§ **DOCUMENT SECTION**
::::::::::
Training Priors Predict Text-To-Image Model Performance

Since the publication of this article in 2023, various reinforcement learning methods that provide direct feedback towards this type of problem have apparently helped diffusion models (and similar architectures) better generalize. I still expect the same underlying issues to persist within the models, perhaps in more muted and non-obvious ways. It does not seem we have found a systematic fix for this type of issue.

Text-to-image models can generate "astronaut riding a horse" but struggle with "horse riding an astronaut." Why? We tested whether this reflects training priors—the frequency of subject–verb–object (SVO) patterns in the model's training data—using Stable Diffusion 2.1.

The core finding: the more often an SVO triad appears in training data, the better the model generates an aligned image—and the worse it handles the flipped ordering. This suggests a "mix-and-match" mechanism rather than true compositional generalization. The model stitches together familiar patterns rather than reasoning about abstract relations.

Individual term frequencies matter too. How often a word appears as an agent versus a patient in training has a significant effect on generation quality. A "ball" is common as an object (patient) but rarely as a subject (agent)—so "ball chasing a dog" fails not just because the triad is rare, but because "ball" as agent is itself unusual.

Dog chasing a ball — *Left:* The common triad yields a correct image. *Right:* The flipped prompt produces two dogs—the model cannot depict "ball" as an agent.

Ball chasing a dog — *Left:* The common triad yields a correct image. *Right:* The flipped prompt produces two dogs—the model cannot depict "ball" as an agent.

Experimental design#

Each prompt encodes a triad ⟨subject, verb, object⟩. For a given triad, the more frequent ordering is the default and the reverse is flipped. We estimate SVO counts from LAION captions and regress alignment ratings against these counts.

Term	Definition
SVO	Estimated count of the relation ⟨s, v, o⟩
OVS	Estimated count of the flipped relation ⟨o, v, s⟩
Sxx, xVx, xxO	Frequency of each term in its given role
Oxx, xxS	Frequency of each term in the opposite role

All counts are log-transformed: log₁₀(count + 1). We fit a linear model: Alignment ~ SVO + OVS + Sxx + xVx + xxO + Oxx + xxS, with N=5 crowdsourced ratings per image, disaggregated. Alignment is measured on a 5-point Likert scale normalized to [0, 1]. "Success" is defined as alignment ≥ 0.75.
::::::::::
§ **DATA BELOW**
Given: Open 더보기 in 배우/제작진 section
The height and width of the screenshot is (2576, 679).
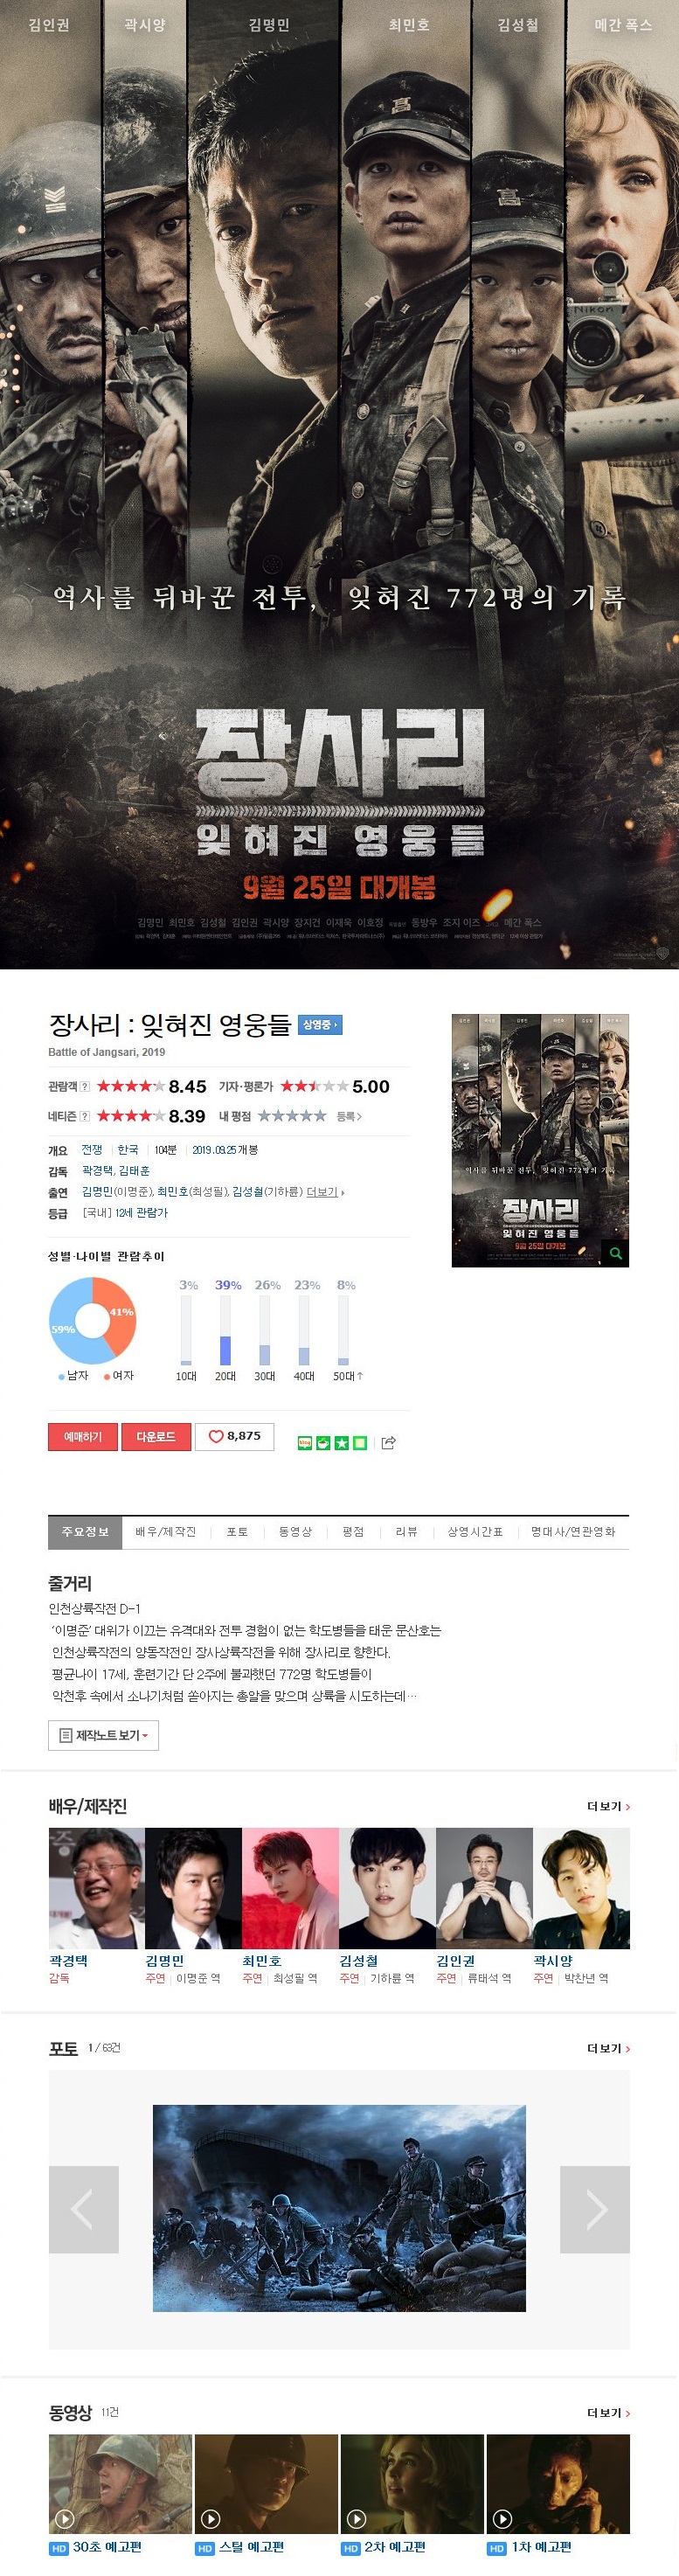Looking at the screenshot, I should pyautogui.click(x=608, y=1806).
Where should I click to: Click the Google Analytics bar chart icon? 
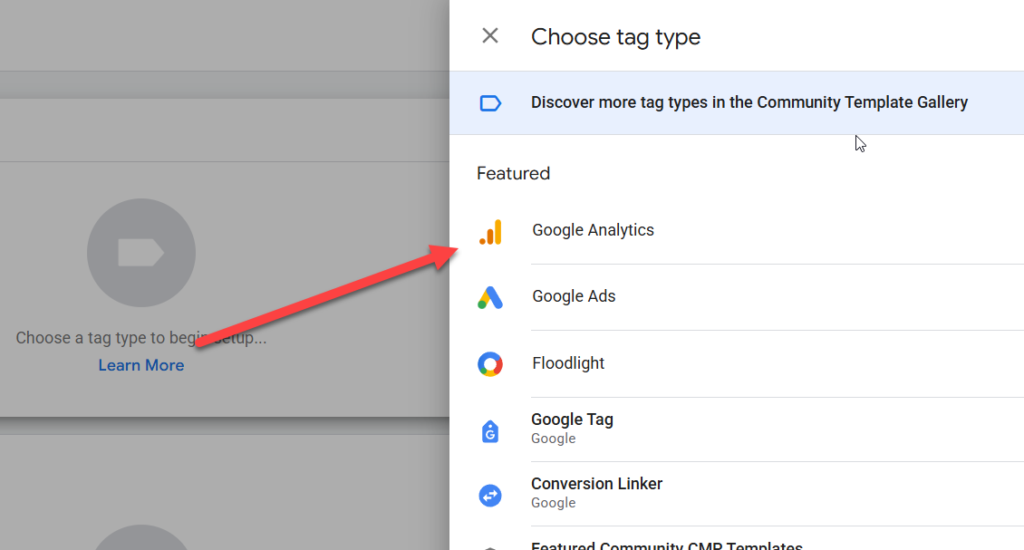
::::::::::
§ **EXERCISE INSTRUCTIONS**
Reproduce the passage of the article on training priors that opens with "Experimental design#" and closes with "alignment ≥ 0.75.", putting "triple" wherever "triad" appears.

§ **YOUR SOLUTION**
Experimental design#

Each prompt encodes a triple ⟨subject, verb, object⟩. For a given triple, the more frequent ordering is the default and the reverse is flipped. We estimate SVO counts from LAION captions and regress alignment ratings against these counts.

Term	Definition
SVO	Estimated count of the relation ⟨s, v, o⟩
OVS	Estimated count of the flipped relation ⟨o, v, s⟩
Sxx, xVx, xxO	Frequency of each term in its given role
Oxx, xxS	Frequency of each term in the opposite role

All counts are log-transformed: log₁₀(count + 1). We fit a linear model: Alignment ~ SVO + OVS + Sxx + xVx + xxO + Oxx + xxS, with N=5 crowdsourced ratings per image, disaggregated. Alignment is measured on a 5-point Likert scale normalized to [0, 1]. "Success" is defined as alignment ≥ 0.75.